Alcaraz e il paragone con Sinner: perché guadagna più di Jannik
Dalla multinazionale spagnola, Carlitos incassa 15 milioni a stagione. Scrive ancora El Mundo: "Escludendo la partnership tra Roger Federer e Uniqlo, il contratto più grande nella storia del tennis. Lo spagnolo ora guadagna tra i tre e i quattro milioni in più di Sinner, motivo per cui lo ha superato in guadagni l'anno scorso. Secondo la rivista Forbes, Alcaraz ha guadagnato 41,3 milioni di euro, più dell'italiano, nonostante quest'ultimo abbia vinto più titoli e intascato l'esagerato premio di 5,4 milioni di euro al Six Kings Slam in Arabia Saudita. Ci sono molti fattori in questo sorpasso finanziario, ma possono essere riassunti in due: il sorriso di Alcaraz, da un lato, e stiamo parlando di qualcosa di innato, e il lavoro del suo team, dall'altro, e qui stiamo parlando di una questione professionale". Sul primo punto si può discutere, avendo Sinner tutto un altro carattere e approccio, sul secondo no, visto anche anche Jannik ha messo su una squadra di altissimo livello.

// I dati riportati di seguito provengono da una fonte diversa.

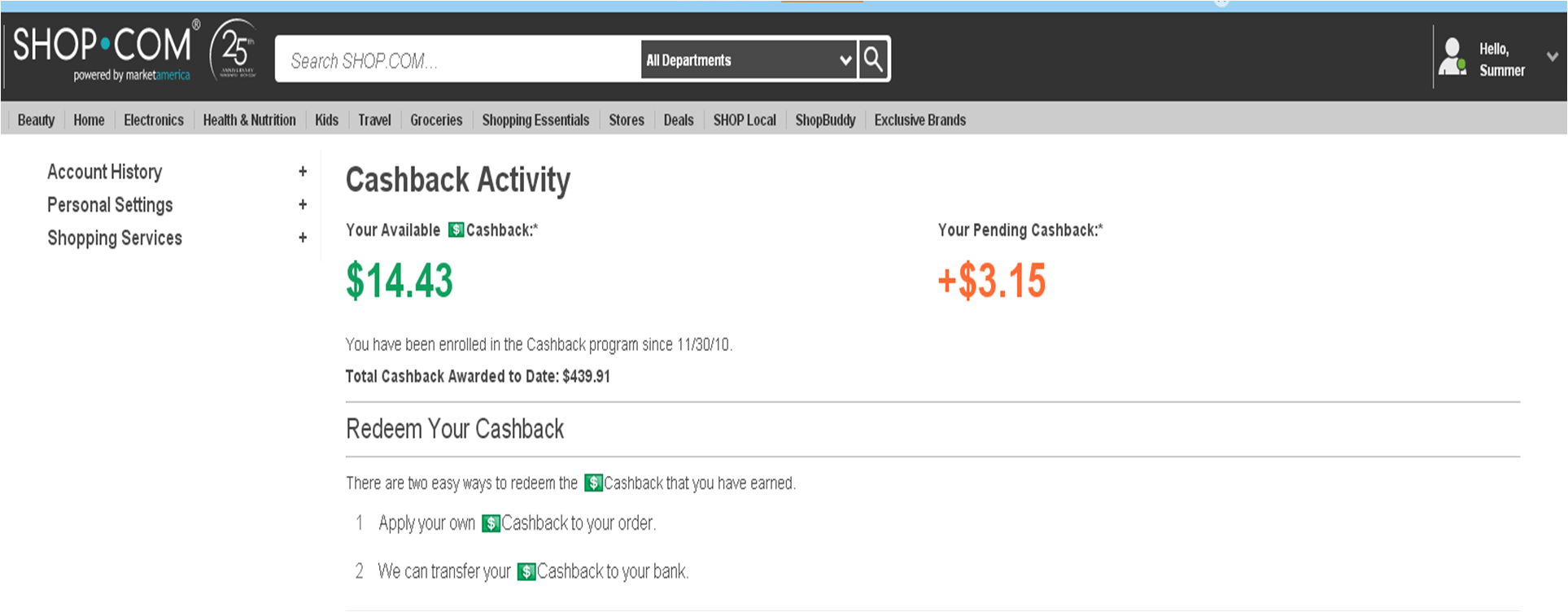Image resolution: width=1568 pixels, height=612 pixels.
Task: Click Cashback icon in 'two easy ways' sentence
Action: pyautogui.click(x=594, y=483)
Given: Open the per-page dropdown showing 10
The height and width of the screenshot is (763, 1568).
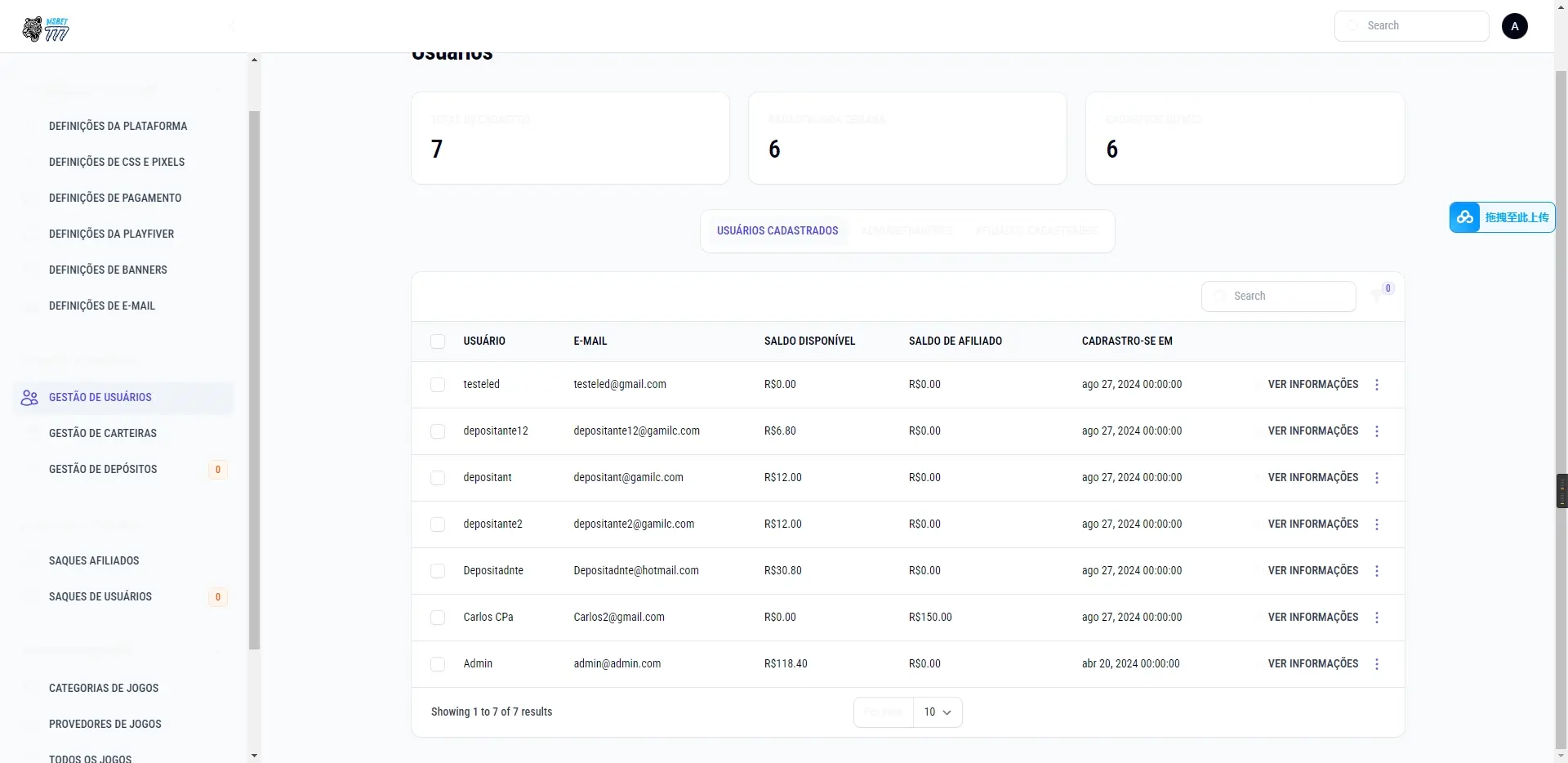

Sinner e Alcaraz, le differenze tra gli sponsor
L'analisi del quotidiano spagnolo prosegue: "Sinner ha scelto di sfruttare la sua popolarità in Italia e di circondarsi di aziende locali come Gucci, Alfa Romeo, Lavazza, Parmigiano Reggiano, De Cecco, Fastweb e Technogym, mentre Alcaraz ha intrapreso una strada diversa. Carlos si sta circondando di marchi internazionali e premium. Non so se sia proattivo o reattivo, ma è chiaro che ha una strategia diversa da quella di Sinner. Forse l'influenza di Nadal, che era già il volto di aziende spagnole grandi come Santander, Movistar e Mapfre, ha giocato un ruolo in questo", ha detto Carlos Cantò, che ha lavorato per anni presso IMG, la multinazionale di Molina che rappresenta Alcaraz, ed è ora CEO di SPSG Consulting. Il portafoglio di sponsorizzazioni del tennista spagnolo include Louis Vuitton, BMW, Calvin Klein, Evian, Danone e soprattutto Rolex. Da notare che Nadal non è mai riuscito a firmare con la casa svizzera perché troppo concentrata su Federer, mentre Alcaraz c'è riuscito al primo colpo. E anche questo, alla sua immagine, ha fatto benissimo.